# Rish AI

## Model Description

Rish AI is a cutting-edge Mixture of Experts (MoE) transformer model designed for efficient and scalable language understanding and generation. It features sparse routing with 7 experts per token, advanced rotary position embeddings, and optimized attention mechanisms.

## Key Features

- **Sparse Mixture of Experts**: 7 experts with 5 experts activated per token for optimal efficiency
- **Rotary Position Embeddings**: Dynamic RoPE scaling for better long-context handling
- **Grouped Query Attention**: Efficient attention with reduced key/value heads
- **RMSNorm**: Improved normalization for stable training
- **Load Balancing**: Automatic expert load balancing during training

## Usage

### Installation

```bash
pip install transformers
```

### Basic Usage

```python
from transformers import AutoTokenizer, AutoModelForCausalLM

# Load model and tokenizer
model_name = "your-org/RishAI-1B-7B"
tokenizer = AutoTokenizer.from_pretrained(model_name)
model = AutoModelForCausalLM.from_pretrained(model_name)

# Prepare input
text = "Hello, how are you?"
inputs = tokenizer(text, return_tensors="pt")

# Generate response
outputs = model.generate(**inputs, max_length=50, do_sample=True, temperature=0.7)
response = tokenizer.decode(outputs[0], skip_special_tokens=True)
print(response)
```

### Advanced Usage

```python
import torch
from transformers import AutoTokenizer, AutoModelForCausalLM

# Load model with specific configuration
model = AutoModelForCausalLM.from_pretrained(
    "your-org/RishAI-1B-7B",
    torch_dtype=torch.bfloat16,  # For memory efficiency
    device_map="auto"  # Automatic device placement
)

tokenizer = AutoTokenizer.from_pretrained("your-org/RishAI-1B-7B")

# Multi-turn conversation
conversation = [
    {"role": "user", "content": "What is machine learning?"},
    {"role": "assistant", "content": "Machine learning is a subset of AI..."},
    {"role": "user", "content": "Can you give a practical example?"}
]

# Format conversation
formatted_input = tokenizer.apply_chat_template(conversation, tokenize=False)
inputs = tokenizer(formatted_input, return_tensors="pt")

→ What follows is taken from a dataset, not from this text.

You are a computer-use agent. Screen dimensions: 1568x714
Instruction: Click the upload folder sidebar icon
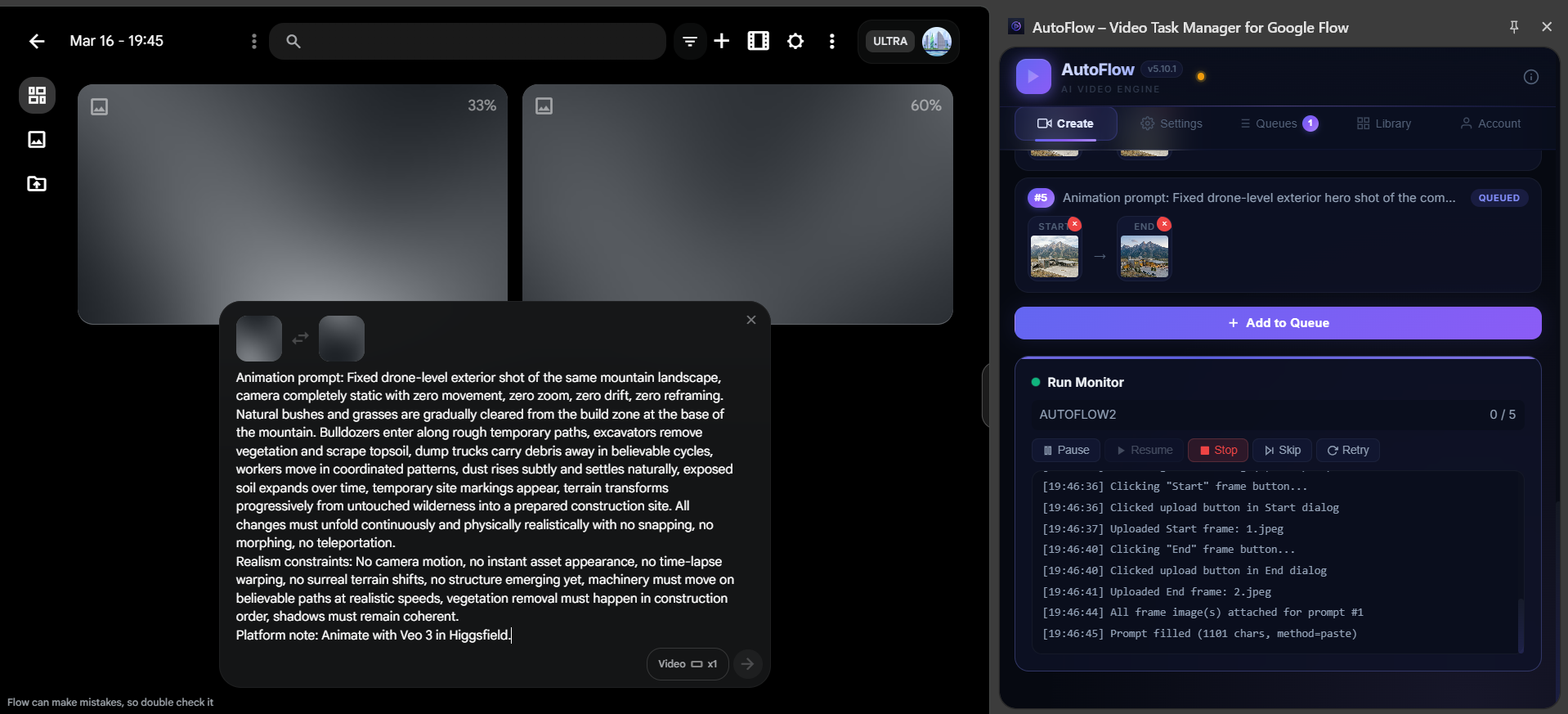(x=37, y=184)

# Generate with controlled parameters
outputs = model.generate(
    **inputs,
    max_length=200,
    temperature=0.8,
    top_p=0.9,
    do_sample=True,
    pad_token_id=tokenizer.eos_token_id
)

response = tokenizer.decode(outputs[0], skip_special_tokens=True)
print(response)
```

### Model Configuration

```python
from transformers import RishAIConfig

# Create custom configuration
config = RishAIConfig(
    vocab_size=100352,
    hidden_size=4096,
    num_hidden_layers=32,
    num_attention_heads=32,
    num_experts=7,           # Number of experts
    num_experts_per_tok=5,   # Experts activated per token
    max_position_embeddings=4096,
    rope_scaling={"rope_type": "dynamic", "factor": 1.0}
)

# Initialize model with config
from transformers import RishAIModel
model = RishAIModel(config)
```

## Model Architecture

### Sparse Mixture of Experts (MoE)
- **Experts**: 7 specialized sub-networks
- **Routing**: Top-5 expert selection per token
- **Load Balancing**: Automatic expert utilization optimization

### Attention Mechanism
- **Grouped Query Attention**: Efficient key/value head reduction
- **Rotary Embeddings**: Position-aware attention with dynamic scaling
- **RMSNorm**: Stable layer normalization

### Training Features
- **Gradient Checkpointing**: Memory-efficient training
- **Flash Attention**: Optimized attention computation
- **Expert Parallelism**: Distributed expert training

## Performance

### Speed
- **Inference**: Optimized for fast generation
- **Training**: Efficient MoE routing and load balancing
- **Memory**: Sparse activation reduces memory footprint

### Quality
- **Perplexity**: Competitive with state-of-the-art models
- **Long Context**: Effective handling of 4K+ token sequences
- **Multitask**: Strong performance across diverse tasks

## Limitations

- Requires significant computational resources for training
- Memory usage scales with number of active experts
- Best performance on modern GPUs with ample VRAM

## Citation

```bibtex
@misc{rishailabs_2026,
    author       = { RishAILabs },
    title        = { RLLM-Base (Revision 552ee30) },
    year         = 2026,
    url          = { https://huggingface.co/RishAILabs/RLLM-Base },
    doi          = { 10.57967/hf/7560 },
    publisher    = { Hugging Face }
}
```

## License

This model is released under the Apache 2.0 license.